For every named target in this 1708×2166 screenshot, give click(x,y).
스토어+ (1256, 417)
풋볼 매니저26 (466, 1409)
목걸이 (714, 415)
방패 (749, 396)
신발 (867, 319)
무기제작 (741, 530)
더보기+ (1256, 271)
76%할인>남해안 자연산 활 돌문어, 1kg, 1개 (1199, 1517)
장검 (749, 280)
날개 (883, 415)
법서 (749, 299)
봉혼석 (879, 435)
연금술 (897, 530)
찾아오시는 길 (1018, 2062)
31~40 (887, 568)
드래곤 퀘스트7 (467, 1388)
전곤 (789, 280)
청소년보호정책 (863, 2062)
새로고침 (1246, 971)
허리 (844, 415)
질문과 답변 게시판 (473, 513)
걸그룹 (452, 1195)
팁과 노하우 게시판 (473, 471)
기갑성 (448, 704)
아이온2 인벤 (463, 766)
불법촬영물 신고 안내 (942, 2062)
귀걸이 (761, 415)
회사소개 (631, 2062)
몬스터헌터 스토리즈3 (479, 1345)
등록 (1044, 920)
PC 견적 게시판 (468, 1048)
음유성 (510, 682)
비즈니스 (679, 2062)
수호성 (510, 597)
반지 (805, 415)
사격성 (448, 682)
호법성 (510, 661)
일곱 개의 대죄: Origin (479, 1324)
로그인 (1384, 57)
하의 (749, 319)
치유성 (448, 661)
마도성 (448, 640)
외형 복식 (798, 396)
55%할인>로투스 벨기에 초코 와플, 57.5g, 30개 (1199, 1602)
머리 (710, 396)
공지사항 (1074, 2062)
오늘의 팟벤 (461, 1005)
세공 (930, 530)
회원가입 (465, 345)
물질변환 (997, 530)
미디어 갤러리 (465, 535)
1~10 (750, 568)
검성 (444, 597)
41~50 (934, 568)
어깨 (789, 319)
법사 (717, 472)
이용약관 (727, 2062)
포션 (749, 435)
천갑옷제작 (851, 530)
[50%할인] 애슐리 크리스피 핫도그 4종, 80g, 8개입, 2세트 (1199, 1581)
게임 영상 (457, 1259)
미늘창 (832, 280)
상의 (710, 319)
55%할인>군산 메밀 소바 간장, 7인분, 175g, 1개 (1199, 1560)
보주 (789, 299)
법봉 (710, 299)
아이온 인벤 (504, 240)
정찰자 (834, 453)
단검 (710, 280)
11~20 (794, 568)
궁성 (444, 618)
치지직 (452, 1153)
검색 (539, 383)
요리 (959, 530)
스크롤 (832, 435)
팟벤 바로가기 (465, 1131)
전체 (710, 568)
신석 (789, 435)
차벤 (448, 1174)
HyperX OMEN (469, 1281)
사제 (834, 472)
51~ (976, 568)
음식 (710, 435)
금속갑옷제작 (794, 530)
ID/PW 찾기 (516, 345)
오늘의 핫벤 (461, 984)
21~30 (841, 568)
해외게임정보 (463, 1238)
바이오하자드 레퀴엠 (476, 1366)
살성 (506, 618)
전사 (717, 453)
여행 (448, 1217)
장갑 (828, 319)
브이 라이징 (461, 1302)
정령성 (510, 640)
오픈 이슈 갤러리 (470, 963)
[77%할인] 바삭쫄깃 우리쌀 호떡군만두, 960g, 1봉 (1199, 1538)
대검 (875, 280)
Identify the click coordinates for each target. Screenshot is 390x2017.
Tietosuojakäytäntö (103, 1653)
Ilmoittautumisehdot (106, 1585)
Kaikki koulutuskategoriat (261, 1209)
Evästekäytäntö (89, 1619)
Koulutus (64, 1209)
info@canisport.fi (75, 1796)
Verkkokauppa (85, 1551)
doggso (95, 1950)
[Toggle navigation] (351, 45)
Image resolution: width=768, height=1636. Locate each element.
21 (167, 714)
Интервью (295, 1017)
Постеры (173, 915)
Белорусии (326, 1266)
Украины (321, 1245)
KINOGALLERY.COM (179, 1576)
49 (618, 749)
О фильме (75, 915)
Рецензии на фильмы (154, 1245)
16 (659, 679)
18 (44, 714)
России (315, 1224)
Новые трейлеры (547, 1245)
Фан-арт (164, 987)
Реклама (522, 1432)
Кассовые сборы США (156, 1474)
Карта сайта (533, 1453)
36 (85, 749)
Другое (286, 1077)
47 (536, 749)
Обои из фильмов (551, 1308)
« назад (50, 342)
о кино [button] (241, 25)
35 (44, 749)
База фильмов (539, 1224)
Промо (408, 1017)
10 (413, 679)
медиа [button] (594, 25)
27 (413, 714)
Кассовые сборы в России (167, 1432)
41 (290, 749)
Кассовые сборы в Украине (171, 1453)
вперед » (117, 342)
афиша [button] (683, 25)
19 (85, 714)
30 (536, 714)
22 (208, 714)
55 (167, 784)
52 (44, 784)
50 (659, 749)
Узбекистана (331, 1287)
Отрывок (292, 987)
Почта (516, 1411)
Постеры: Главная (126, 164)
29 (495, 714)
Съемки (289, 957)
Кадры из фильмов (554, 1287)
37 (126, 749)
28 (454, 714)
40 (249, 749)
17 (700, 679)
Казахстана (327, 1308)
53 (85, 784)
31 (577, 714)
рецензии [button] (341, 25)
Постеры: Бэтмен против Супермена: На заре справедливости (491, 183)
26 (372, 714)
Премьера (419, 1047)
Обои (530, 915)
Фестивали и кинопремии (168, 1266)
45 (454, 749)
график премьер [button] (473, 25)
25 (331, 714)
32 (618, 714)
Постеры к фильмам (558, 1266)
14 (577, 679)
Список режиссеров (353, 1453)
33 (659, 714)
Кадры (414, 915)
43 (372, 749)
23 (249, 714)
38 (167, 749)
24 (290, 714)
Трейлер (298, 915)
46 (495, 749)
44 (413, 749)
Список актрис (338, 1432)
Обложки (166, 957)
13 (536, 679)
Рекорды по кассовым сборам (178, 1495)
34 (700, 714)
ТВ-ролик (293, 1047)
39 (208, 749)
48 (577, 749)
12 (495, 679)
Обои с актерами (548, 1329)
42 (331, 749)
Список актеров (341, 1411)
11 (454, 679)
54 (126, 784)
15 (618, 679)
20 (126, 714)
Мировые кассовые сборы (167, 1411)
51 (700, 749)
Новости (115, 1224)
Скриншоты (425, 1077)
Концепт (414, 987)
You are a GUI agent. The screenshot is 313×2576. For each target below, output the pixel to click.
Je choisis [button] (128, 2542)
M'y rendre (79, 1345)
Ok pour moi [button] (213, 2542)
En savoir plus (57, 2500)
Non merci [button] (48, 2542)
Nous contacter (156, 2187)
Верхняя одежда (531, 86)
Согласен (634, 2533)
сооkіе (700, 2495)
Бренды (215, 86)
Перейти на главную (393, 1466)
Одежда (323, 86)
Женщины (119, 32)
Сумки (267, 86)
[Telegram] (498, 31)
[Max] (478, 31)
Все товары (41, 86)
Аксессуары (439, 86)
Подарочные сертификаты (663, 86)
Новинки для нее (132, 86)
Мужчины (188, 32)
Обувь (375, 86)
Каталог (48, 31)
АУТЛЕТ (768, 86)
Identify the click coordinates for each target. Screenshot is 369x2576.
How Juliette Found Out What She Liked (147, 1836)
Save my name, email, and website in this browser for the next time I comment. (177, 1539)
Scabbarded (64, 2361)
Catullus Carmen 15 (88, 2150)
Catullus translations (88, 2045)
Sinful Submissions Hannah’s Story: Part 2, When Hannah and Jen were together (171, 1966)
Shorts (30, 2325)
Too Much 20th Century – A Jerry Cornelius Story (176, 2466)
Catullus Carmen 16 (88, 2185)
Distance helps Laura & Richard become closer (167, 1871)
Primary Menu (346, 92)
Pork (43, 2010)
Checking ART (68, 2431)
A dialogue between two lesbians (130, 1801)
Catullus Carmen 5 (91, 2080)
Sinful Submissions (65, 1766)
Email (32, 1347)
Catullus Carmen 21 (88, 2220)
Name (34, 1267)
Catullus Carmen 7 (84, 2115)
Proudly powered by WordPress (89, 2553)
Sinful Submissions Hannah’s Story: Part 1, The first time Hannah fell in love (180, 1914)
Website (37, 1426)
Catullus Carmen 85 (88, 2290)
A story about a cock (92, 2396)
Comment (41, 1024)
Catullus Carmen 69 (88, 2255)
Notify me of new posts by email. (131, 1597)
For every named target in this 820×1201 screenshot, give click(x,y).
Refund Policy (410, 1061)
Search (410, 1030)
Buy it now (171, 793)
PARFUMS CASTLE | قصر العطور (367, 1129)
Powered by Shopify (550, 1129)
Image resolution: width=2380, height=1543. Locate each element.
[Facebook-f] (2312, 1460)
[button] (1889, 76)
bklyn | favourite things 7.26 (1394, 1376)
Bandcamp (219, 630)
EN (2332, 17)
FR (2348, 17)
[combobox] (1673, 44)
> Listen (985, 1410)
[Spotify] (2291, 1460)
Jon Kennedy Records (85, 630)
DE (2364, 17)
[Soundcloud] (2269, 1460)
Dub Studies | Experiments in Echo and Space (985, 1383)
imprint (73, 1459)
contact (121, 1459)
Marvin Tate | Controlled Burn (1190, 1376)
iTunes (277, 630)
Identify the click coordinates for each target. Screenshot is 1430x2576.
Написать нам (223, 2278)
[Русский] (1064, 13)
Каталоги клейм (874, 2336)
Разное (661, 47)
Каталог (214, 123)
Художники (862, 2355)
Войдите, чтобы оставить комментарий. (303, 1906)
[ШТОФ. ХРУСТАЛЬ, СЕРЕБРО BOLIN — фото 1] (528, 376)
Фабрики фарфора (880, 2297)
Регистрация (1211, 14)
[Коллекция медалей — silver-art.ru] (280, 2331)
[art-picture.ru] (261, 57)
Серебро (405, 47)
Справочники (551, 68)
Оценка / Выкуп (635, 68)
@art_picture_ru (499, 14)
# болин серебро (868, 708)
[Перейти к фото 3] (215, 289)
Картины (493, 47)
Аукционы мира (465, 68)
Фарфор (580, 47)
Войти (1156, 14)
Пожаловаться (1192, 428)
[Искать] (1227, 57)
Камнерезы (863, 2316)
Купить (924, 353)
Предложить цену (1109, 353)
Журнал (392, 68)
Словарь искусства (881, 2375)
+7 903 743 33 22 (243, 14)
_____
[TASK INSTRUCTIONS] Your answer consists solely of the lines from the top of the records above through the line that contains "단검 (710, 280)", each echoed exactly.

[ANSWER SPACE]
For every named target in this 1708×2166 screenshot, give click(x,y).
스토어+ (1256, 417)
풋볼 매니저26 (466, 1409)
목걸이 (714, 415)
방패 (749, 396)
신발 (867, 319)
무기제작 (741, 530)
더보기+ (1256, 271)
76%할인>남해안 자연산 활 돌문어, 1kg, 1개 (1199, 1517)
장검 (749, 280)
날개 (883, 415)
법서 (749, 299)
봉혼석 (879, 435)
연금술 (897, 530)
찾아오시는 길 (1018, 2062)
31~40 (887, 568)
드래곤 퀘스트7 (467, 1388)
전곤 (789, 280)
청소년보호정책 (863, 2062)
새로고침 (1246, 971)
허리 (844, 415)
질문과 답변 게시판 (473, 513)
걸그룹 (452, 1195)
팁과 노하우 게시판 (473, 471)
기갑성 (448, 704)
아이온2 인벤 (463, 766)
불법촬영물 신고 안내 (942, 2062)
귀걸이 (761, 415)
회사소개 (631, 2062)
몬스터헌터 스토리즈3 (479, 1345)
등록 (1044, 920)
PC 견적 게시판 (468, 1048)
음유성 (510, 682)
비즈니스 (679, 2062)
수호성 (510, 597)
반지 (805, 415)
사격성 (448, 682)
호법성 (510, 661)
일곱 개의 대죄: Origin (479, 1324)
로그인 (1384, 57)
하의 (749, 319)
치유성 (448, 661)
마도성 (448, 640)
외형 복식 (798, 396)
55%할인>로투스 벨기에 초코 와플, 57.5g, 30개 (1199, 1602)
머리 (710, 396)
공지사항 (1074, 2062)
오늘의 팟벤 (461, 1005)
세공 (930, 530)
회원가입 (465, 345)
물질변환 (997, 530)
미디어 갤러리 (465, 535)
1~10 (750, 568)
검성 (444, 597)
41~50 (934, 568)
어깨 (789, 319)
법사 (717, 472)
이용약관 (727, 2062)
포션 (749, 435)
천갑옷제작 (851, 530)
[50%할인] 애슐리 크리스피 핫도그 4종, 80g, 8개입, 2세트 (1199, 1581)
게임 영상 (457, 1259)
미늘창 (832, 280)
상의 (710, 319)
55%할인>군산 메밀 소바 간장, 7인분, 175g, 1개 (1199, 1560)
보주 (789, 299)
법봉 (710, 299)
아이온 인벤 (504, 240)
정찰자 (834, 453)
단검 (710, 280)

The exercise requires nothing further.